Calculate, measure, apply later

The code

import org.apache.spark.mllib.classification.{SVMModel, SVMWithSGD} import org.apache.spark.mllib.evaluation.BinaryClassificationMetrics import org.apache.spark.mllib.util.MLUtils

// Load training data in LIBSVM format. val data = MLUtils.loadLibSVMFile(sc, "data/mllib/sample_libsvm_data.txt")

// Split data into training (60%) and test (40%). val splits = data.randomSplit(Array(0.6, 0.4), seed = 11L) val training = splits(0).cache() val test = splits(1)

// Run training algorithm to build the model val numIterations = 100 val model = SVMWithSGD.train(training, numIterations)

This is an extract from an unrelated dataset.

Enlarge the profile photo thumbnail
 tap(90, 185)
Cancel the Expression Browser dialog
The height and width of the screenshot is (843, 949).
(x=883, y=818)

// Clear the default threshold. model.clearThreshold()

// Compute raw scores on the test set. val scoreAndLabels = test.map { point => val score = model.predict(point.features) (score, point.label) }

// Get evaluation metrics. val metrics = new BinaryClassificationMetrics(scoreAndLabels) val auROC = metrics.areaUnderROC()

println("Area under ROC = " + auROC)

// Save and load model model.save(sc, "myModelPath") val sameModel = SVMModel.load(sc, "myModelPath")

Art of asking right questions related to right data

@SrcMinistry

Thanks!

@MariuszGil

Holistic approach to machine learning

Software

Transcript of Holistic approach to machine learning

A Holistic Machine Learning-Based Autoscaling Approach for ...

A HOLISTIC APPROACH TO LOCAL ECONOMIC DEVELOPMENT … · a holistic approach to local economic development ... dai inc., belgrade the holistic approach to local economic development

Puppet modules: An Holistic Approach

Holistic Approach to Health

CSR in Building: a Holistic Approach

The Holistic Marketing Approach

Principal 4 Enabling A Holistic Approach

THE HOLISTIC APPROACH TO KNOWING YOUR · 10 THE HOLISTIC APPROACH TO KNOWING YOUR CUSTOMER COMMON BARRIERS TO EFFECTIVE KYC THE WRONG BLEND OF HUMAN AND MACHINE Finding the right

Holistic Approach to Admission.

Flavobacterium psychrophilum A Holistic … psychrophilum A Holistic Management Approach A Holistic Management Approach Presented by: Sherry Mead Freshwater Fisheries Society of BC

Holistic approach to eMarketing

The holistic approach of project management - …neerlandsdiep.nl/wp-content/uploads/2016/10/... · What is a holistic approach of ... common meaning of the holistic approach by making

Holistic Approach To Monitoring

Holistic Approach in Education: Some Considerations

The holistic approach - Atlas Copco · 2020. 9. 13. · The holistic approach With the Atlas Copco holistic approach to sustainable productivity, we provide tools tat are efficient

Holistic Approach to Homelessness

Vitality! The Holistic Approach

TÂM LÝ HOLISTIC APPROACH

A Holistic Approach To Stress

Holistic Career Development- An Aboriginal Approach.